В мастерской Рембрандта Дюлларт не сразу приобретает друзей. Маас, старший ученик, тоже уроженец города Дордрехта, однако он столь же мало, как и остальные, склонен выказывать ему расположение. Иной раз, правда, они поговорят о родном городе, но на этом все и кончается. Николас Маас добрый малый, но чуточку глуповатый; он тщеславен и честолюбив, да к тому же изрядно груб. Он боится допустить в свою будничную, мало интересную жизнь человека, уже в юном возрасте успевшего прочитать такое множество книг. Приблизительно так же думают и остальные ученики.
Так думают все, за исключением одного человека. Ему уже минуло тридцать, он до сих пор живет в доме Рембрандта, хотя ученический возраст его давно миновал. Это Филипс де Конинк, сын ювелира. В юности, когда у него было достаточно средств, он отправился путешествовать по Франции и Италии. Он писал большие полотна — ландшафты и портреты, приводившие Рембрандта в восторг. Правда, только Рембрандта. Никого больше картины его не волнуют, а глупцы над ними смеются. Сикс, этот крупный меценат, слышать не хочет о де Конинке; он покровительствует молодым и менее достойным. Лишь один или два раза Филипсу де Конинку удалось, да и то при энергичном содействии Рембрандта, продать свои картины. Давно прожито наследство, оставленное его отцом. Филипс всегда удручен, так как ему нечем отблагодарить Рембрандта за все, что тот сделал для него; напротив, он сам по-прежнему пользуется поддержкой мастера. Когда у де Конинка изнашивается одежда, в шкафу у него появляется новая; то же самое с обувью и бельем. Холст и краски Рембрандта в полном его распоряжении. Он тяготится тем, что вынужден принимать эти благодеяния, — ведь он молод и полон сил; гнев и досада снедают его, когда он видит, как фортуна благоприятствует его товарищам, учившимся вместе с ним. Эта капризная слепая богиня год за годом обходит его своей благосклонностью. Куда он денется, если лишится вдруг пристанища у Рембрандта? Не может же он век свой торчать в доме учителя и кормиться за его счет. Но никто не хочет покупать его картин. Все точно сговорились против него.
Может быть, надо писать по-другому? В прилизанном до блеска стиле модных мастеров? Нет, на это он не согласен. Филипс де Конинк хочет остаться самим собой. В нем все еще теплится смутная надежда, что когда-нибудь истина восторжествует и он отблагодарит Рембрандта за все, что тот для него сделал. Он по-прежнему пытается выбиться на дорогу. Но кого не взлюбит Сикс и кому Клеменс де Йонге указывает на дверь, тот постепенно теряет мужество. Годы идут, и Филипс де Конинк все больше замыкается в себе, становится все молчаливее. Он старается не попадаться на глаза остальным ученикам Рембрандта, целыми днями бродит за городом по отдаленным проселочным дорогам, где встречает только незнакомых людей, где гуляет лишь ветер, где он наедине с природой.
Но вот в доме Рембрандта появляется Хейман Дюлларт, тихий семнадцатилетний юноша, и Филипс оживает, позабыв свое замкнутое и угрюмое одиночество. Он с любопытством и вниманием следит за всем, что делает и как ведет себя молодой ученик, он вновь жаждет человеческой симпатии. Скромность и сдержанность высокого стройного новичка выгодно отличаются от многословной самовлюбленности Мааса или шумной немецкой веселости аугсбуржца, которых Филипс не выносит. Он убежден, что из всех учеников Рембрандта лишь этот милый юноша, который намного моложе него, может стать его другом. И в один из вечеров он заговаривает с ним.

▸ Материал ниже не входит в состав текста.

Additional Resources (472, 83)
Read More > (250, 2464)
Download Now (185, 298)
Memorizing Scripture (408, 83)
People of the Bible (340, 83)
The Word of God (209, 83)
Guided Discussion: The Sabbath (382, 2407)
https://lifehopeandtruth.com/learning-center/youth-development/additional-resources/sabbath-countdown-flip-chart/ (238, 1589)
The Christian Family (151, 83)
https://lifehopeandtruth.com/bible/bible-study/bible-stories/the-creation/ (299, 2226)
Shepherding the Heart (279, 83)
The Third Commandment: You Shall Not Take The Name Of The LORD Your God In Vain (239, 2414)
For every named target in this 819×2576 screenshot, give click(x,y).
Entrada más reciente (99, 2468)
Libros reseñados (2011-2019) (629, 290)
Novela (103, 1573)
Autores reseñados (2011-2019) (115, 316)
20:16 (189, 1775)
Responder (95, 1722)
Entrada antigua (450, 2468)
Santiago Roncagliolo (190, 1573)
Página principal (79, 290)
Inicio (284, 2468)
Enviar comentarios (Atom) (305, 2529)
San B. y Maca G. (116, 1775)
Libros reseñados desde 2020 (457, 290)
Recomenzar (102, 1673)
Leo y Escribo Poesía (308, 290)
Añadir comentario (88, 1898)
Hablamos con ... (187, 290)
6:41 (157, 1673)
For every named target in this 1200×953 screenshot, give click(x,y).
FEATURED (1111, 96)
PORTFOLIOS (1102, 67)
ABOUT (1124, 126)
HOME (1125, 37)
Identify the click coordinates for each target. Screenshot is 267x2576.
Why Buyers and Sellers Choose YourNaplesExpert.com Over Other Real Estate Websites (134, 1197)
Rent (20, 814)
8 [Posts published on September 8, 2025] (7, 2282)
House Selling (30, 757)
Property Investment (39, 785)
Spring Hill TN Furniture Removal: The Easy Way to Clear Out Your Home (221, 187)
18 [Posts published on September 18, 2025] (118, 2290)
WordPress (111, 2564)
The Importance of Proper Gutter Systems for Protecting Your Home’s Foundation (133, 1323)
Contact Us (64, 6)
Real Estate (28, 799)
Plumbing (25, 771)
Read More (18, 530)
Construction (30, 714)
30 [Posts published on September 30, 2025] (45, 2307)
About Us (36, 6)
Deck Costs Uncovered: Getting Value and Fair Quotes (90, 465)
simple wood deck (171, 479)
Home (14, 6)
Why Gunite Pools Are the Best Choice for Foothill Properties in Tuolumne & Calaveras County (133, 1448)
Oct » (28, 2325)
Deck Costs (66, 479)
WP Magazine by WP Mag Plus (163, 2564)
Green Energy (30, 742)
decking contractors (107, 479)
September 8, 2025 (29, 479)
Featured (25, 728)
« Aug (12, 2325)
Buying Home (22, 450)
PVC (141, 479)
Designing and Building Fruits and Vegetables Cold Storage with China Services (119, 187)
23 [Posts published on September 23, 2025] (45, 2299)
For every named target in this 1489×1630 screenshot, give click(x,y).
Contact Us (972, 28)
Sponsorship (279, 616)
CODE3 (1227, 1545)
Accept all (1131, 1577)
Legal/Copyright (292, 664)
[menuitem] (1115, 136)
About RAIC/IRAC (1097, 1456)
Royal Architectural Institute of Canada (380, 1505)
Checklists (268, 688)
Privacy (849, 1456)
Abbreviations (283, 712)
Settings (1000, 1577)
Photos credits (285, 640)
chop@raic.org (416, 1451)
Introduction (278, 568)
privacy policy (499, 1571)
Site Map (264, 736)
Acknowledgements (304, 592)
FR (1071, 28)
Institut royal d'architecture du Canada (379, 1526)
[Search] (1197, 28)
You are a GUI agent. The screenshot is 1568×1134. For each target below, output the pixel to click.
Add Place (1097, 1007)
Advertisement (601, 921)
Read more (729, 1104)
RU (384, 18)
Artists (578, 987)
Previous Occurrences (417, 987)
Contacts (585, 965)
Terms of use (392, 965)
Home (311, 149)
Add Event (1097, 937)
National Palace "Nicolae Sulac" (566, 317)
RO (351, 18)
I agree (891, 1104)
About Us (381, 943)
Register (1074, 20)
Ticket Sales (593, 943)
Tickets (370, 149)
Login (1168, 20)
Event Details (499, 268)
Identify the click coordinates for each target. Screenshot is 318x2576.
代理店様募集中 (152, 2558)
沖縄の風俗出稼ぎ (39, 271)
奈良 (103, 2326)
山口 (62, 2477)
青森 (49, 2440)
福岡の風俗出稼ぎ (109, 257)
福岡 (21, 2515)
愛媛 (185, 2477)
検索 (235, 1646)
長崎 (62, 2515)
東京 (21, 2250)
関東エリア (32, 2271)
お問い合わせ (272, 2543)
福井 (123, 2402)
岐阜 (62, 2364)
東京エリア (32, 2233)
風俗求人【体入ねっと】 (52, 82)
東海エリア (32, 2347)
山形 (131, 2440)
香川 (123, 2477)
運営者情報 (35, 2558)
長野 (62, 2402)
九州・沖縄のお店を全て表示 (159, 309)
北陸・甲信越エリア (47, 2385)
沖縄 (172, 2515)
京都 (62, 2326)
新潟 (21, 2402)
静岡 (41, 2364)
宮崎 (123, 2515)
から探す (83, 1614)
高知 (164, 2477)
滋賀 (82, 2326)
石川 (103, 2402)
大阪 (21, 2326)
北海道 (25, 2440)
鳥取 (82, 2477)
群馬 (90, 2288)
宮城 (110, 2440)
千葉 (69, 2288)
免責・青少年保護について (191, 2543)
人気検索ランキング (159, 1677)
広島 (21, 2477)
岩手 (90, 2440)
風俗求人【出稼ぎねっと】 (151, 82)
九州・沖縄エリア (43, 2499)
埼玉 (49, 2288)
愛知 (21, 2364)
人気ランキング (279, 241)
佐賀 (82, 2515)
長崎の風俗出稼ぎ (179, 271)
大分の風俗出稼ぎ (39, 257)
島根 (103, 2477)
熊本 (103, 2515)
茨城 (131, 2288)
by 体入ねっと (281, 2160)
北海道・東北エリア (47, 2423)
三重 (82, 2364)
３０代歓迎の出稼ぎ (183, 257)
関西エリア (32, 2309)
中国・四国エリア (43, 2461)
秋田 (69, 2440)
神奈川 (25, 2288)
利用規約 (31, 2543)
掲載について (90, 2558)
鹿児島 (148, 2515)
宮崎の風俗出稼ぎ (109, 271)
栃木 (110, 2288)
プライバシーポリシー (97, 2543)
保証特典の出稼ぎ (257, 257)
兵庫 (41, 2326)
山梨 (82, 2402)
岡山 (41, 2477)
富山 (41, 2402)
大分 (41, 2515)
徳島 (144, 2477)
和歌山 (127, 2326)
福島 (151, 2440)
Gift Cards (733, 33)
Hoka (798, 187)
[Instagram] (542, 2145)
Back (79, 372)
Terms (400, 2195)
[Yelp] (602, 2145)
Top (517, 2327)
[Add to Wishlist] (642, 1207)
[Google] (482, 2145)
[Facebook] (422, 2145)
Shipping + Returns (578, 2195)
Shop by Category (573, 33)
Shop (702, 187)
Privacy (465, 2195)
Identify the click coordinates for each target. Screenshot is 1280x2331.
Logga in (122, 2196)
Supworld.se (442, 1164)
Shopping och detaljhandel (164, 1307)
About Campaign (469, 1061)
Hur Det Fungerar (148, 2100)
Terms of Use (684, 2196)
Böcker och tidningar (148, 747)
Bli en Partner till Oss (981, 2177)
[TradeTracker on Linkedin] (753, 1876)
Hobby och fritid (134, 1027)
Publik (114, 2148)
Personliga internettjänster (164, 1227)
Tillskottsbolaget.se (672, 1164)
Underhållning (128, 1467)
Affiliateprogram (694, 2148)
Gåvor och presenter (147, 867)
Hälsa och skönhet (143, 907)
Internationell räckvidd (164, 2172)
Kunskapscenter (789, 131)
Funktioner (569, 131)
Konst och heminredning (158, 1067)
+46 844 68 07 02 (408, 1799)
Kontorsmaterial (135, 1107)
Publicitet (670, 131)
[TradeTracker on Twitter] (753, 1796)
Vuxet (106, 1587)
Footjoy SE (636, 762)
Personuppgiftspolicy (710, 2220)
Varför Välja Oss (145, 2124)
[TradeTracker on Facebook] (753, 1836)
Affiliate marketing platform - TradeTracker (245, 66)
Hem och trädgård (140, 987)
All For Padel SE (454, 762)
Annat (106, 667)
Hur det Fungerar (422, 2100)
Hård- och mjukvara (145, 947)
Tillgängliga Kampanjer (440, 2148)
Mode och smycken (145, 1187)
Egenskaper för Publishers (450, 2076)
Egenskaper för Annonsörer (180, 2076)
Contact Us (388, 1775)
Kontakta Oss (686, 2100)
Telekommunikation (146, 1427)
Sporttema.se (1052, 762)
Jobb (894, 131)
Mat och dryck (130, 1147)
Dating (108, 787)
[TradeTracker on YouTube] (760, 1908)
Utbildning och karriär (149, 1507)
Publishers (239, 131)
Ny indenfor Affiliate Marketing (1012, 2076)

Теперь ученики довольно часто собираются по вечерам в комнате Хеймана, и де Конинк рассказывает о своих путешествиях. Молодые люди слушают его с живым интересом. Перед ними возникают видения юга: города и школы живописи, дворцы с их сокровищами, творения чужеземных мастеров, которых Филипс видел, и их ученики, с которыми Филипс беседовал. Он рассказывает о святых местах, о милом юге, где властвуют духовное начало и искусство, где жизнь воспринимается радостнее, чем под серым, однообразным небом Голландии. Рассказывая, Филипс теперь гораздо ярче чувствует радость, гордость и счастье от того, что на земле существует так много чудесного, чем в ту пору, когда жил среди этих чудес, собственными глазами видел и собственными руками осязал их и безрассудно сорил деньгами. Сила этих прекрасных воспоминаний придает его словам волнующий оттенок чувственности; долго сдерживаемая восторженность прорвалась и нашла свое выражение в ликующих, смелых образах, и он живописует их с любовью, которая годами тайно жила в нем и в которой он сам себе не признавался.